The role of business leaders is to remain focused on their enterprise strategy, to work through what AI might mean for them and their customers, and what talent and culture they will need to experiment in a fast, dynamic and cost effective way so that they can deliver on the potential that AI brings.
“Smart organisations are already experimenting with incorporating AI driven solutions and propositions into their organisations. The successful ones will have a strong sense of their enterprise strategy and therefore how emerging technologies, including AI, will feed into the customer problems that they want to solve,” he says.
“The solution to successfully commercialising emerging technology is to start with a strong vision and operating model and focus on the customer experience – not just the technology.”

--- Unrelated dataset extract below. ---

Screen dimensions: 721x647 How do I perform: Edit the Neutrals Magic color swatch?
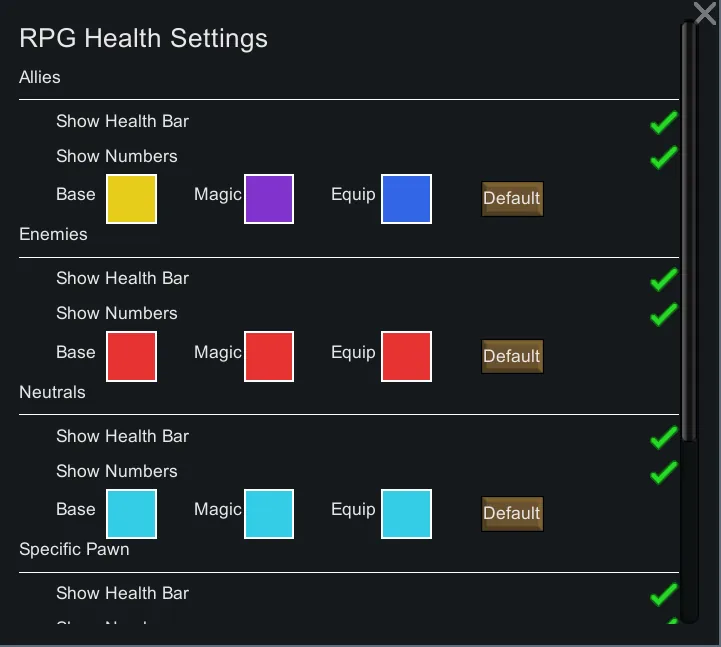tap(269, 514)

PwC lists some questions executives and boards need to ask in developing an innovation process that drives commercial results:
Who owns the innovation process in your organisation?
Is their focus purely internal or are they also identifying external partnership opportunities?
Who do they report to? The CEO? Or another executive?
How is your organisation identifying and generating new ideas to explore? Is this process technology-led or focused on customer problems?
Does your company culture support or stifle innovative ideas?
At what stage are you involving customers in the innovation process?
How advanced is your exploration of the Essential Eight and other emerging technologies?
Are you focused on more mature technologies, or are you also exploring those that are still emerging?
What’s the innovation process you’re using to turn ideas into viable products?